MATERIAL FOR THE TASK:
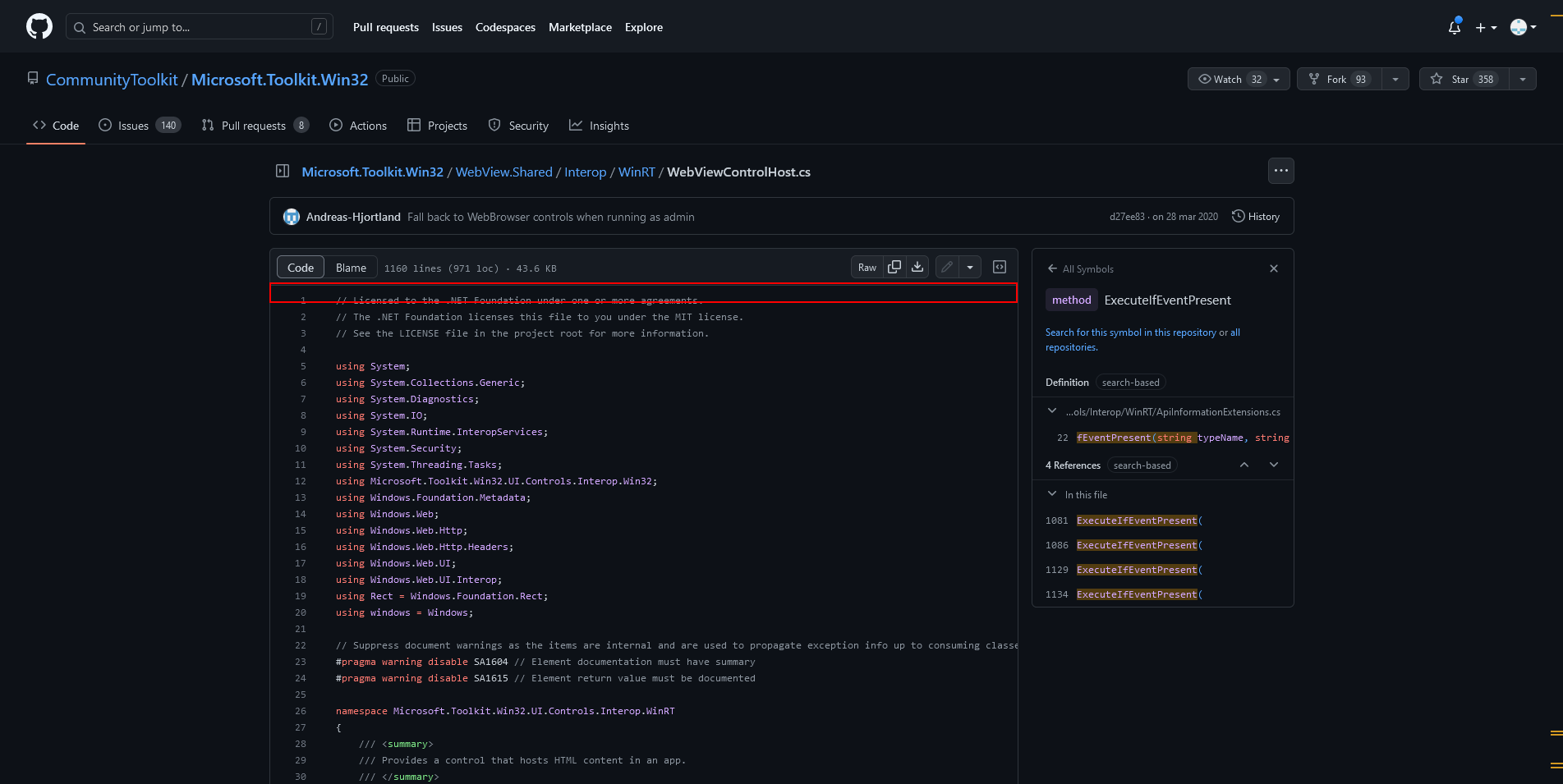Screen dimensions: 1563x784
Task: Click the search or jump to field
Action: (x=197, y=26)
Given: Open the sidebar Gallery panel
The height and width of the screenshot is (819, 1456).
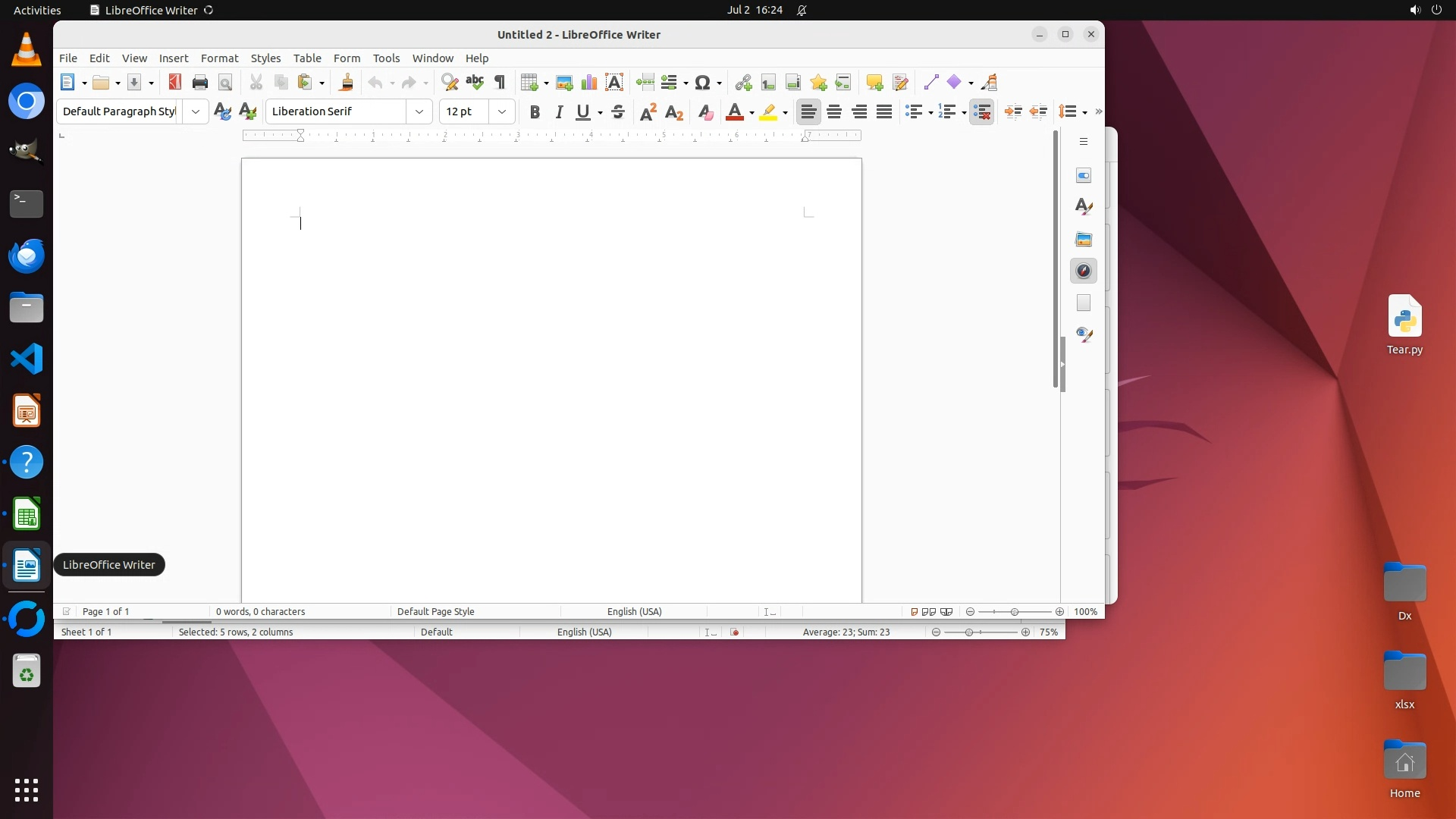Looking at the screenshot, I should pyautogui.click(x=1084, y=239).
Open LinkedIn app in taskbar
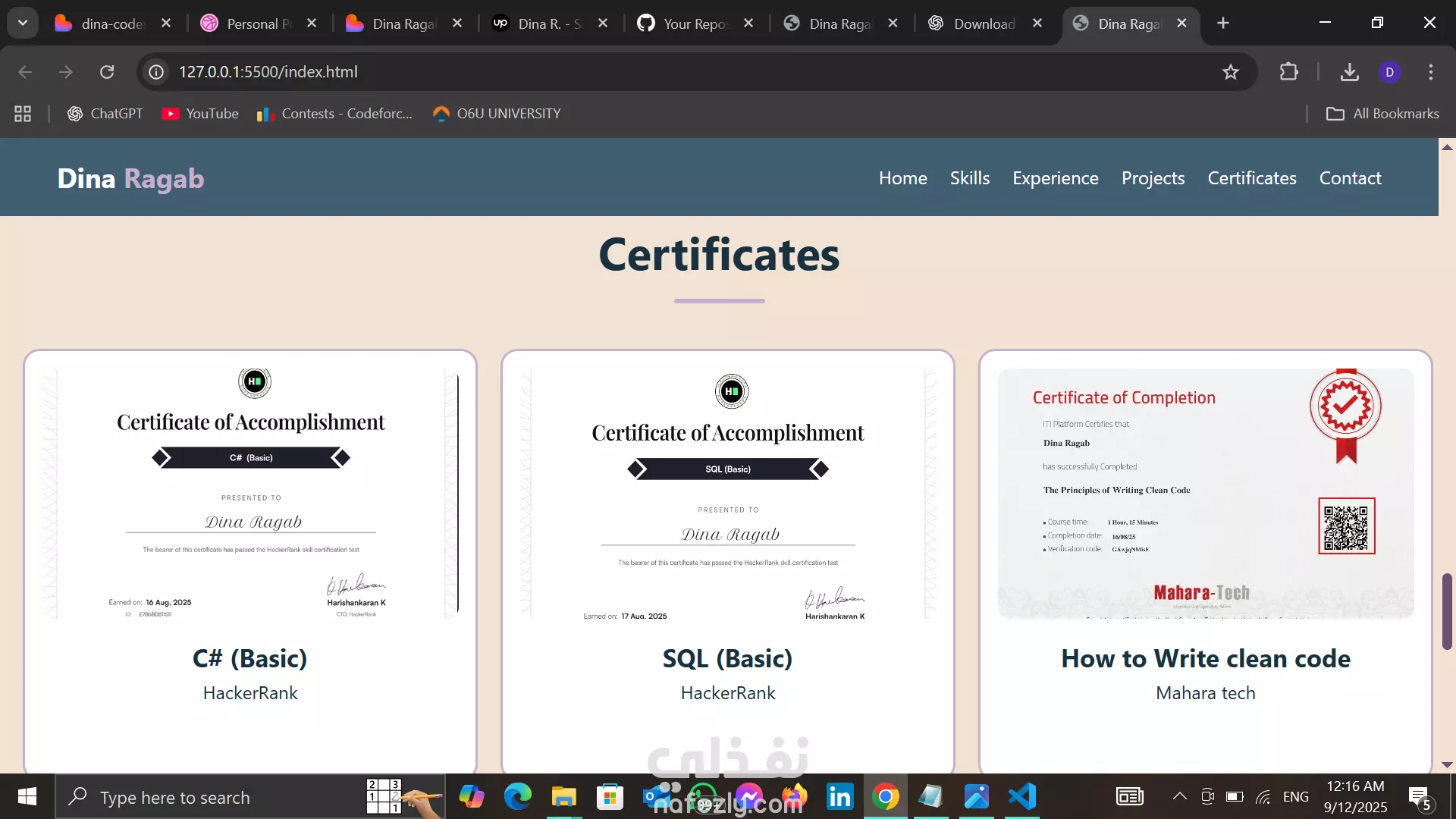The image size is (1456, 819). tap(839, 797)
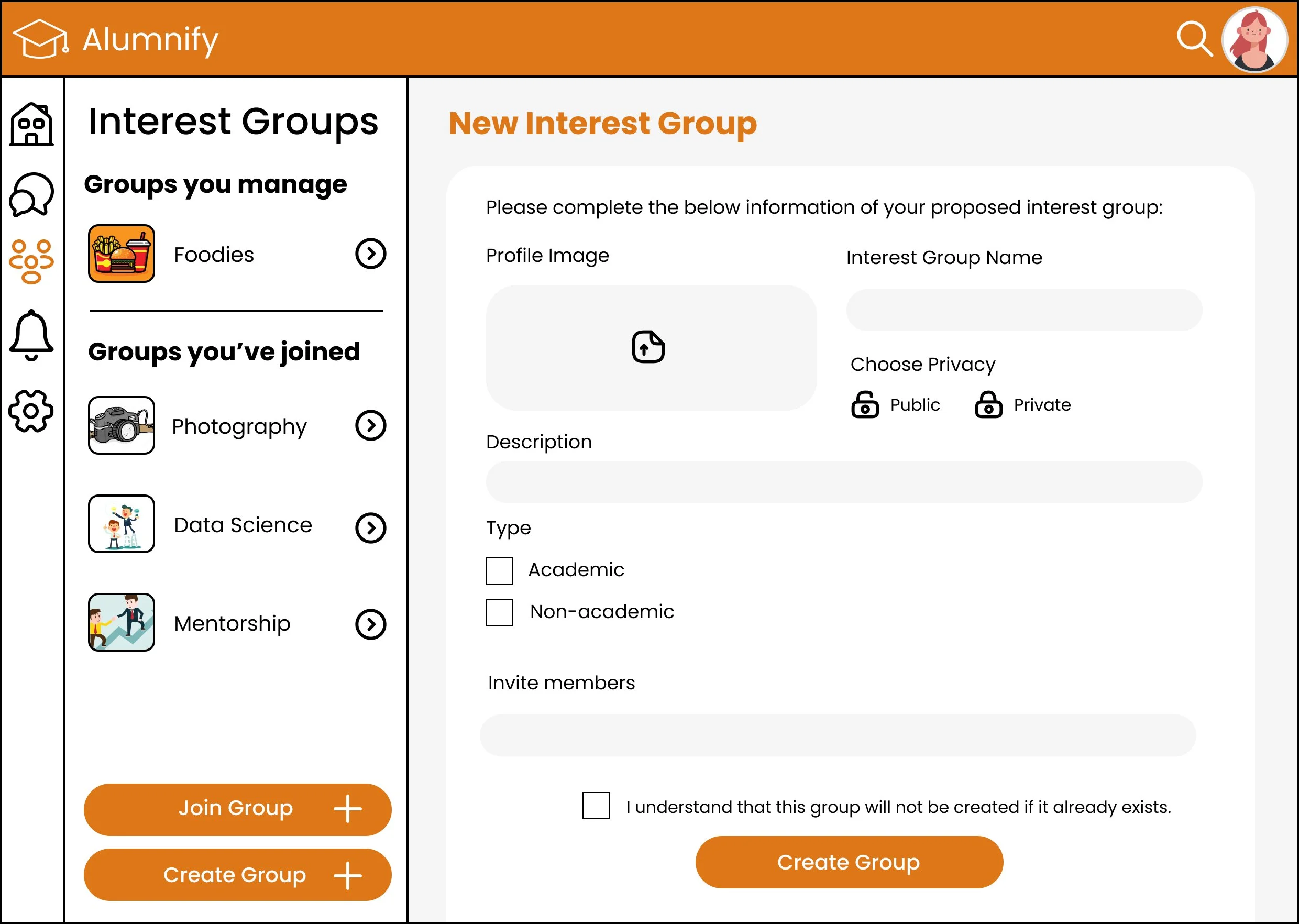Click the profile image upload icon

pos(648,347)
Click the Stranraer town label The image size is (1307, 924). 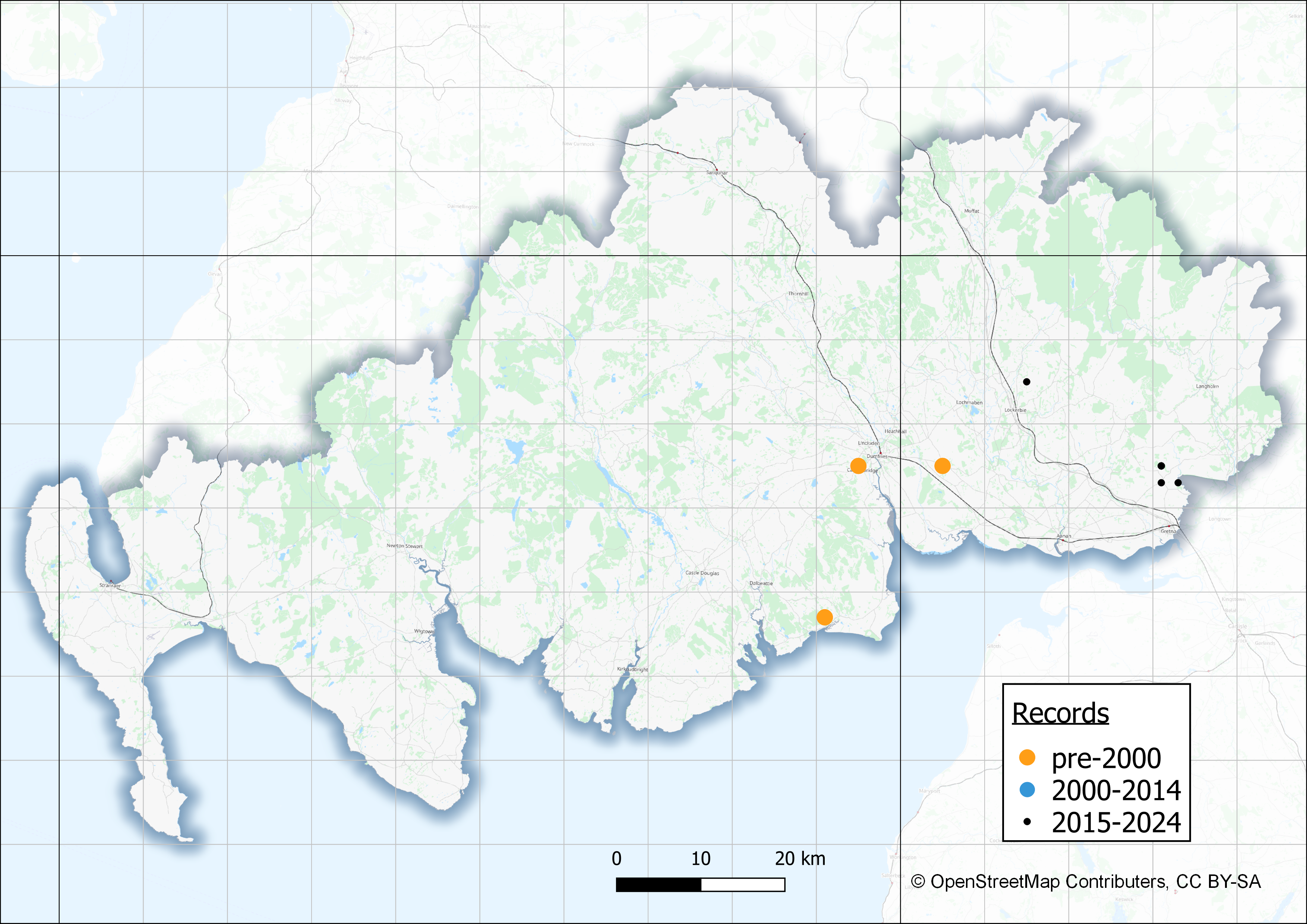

WORK ORDER: I would like the lines from the one with "The height and" through the last line of the data above retyped exactly, with pictures left out, please.

RESPONSE TO THE TASK:
The height and width of the screenshot is (819, 1456).
Looking at the screenshot, I should pyautogui.click(x=1084, y=239).
Open LinkedIn app in taskbar
The image size is (1456, 819). tap(839, 797)
Click the profile image upload icon

pos(648,347)
Click the Stranraer town label The image size is (1307, 924). 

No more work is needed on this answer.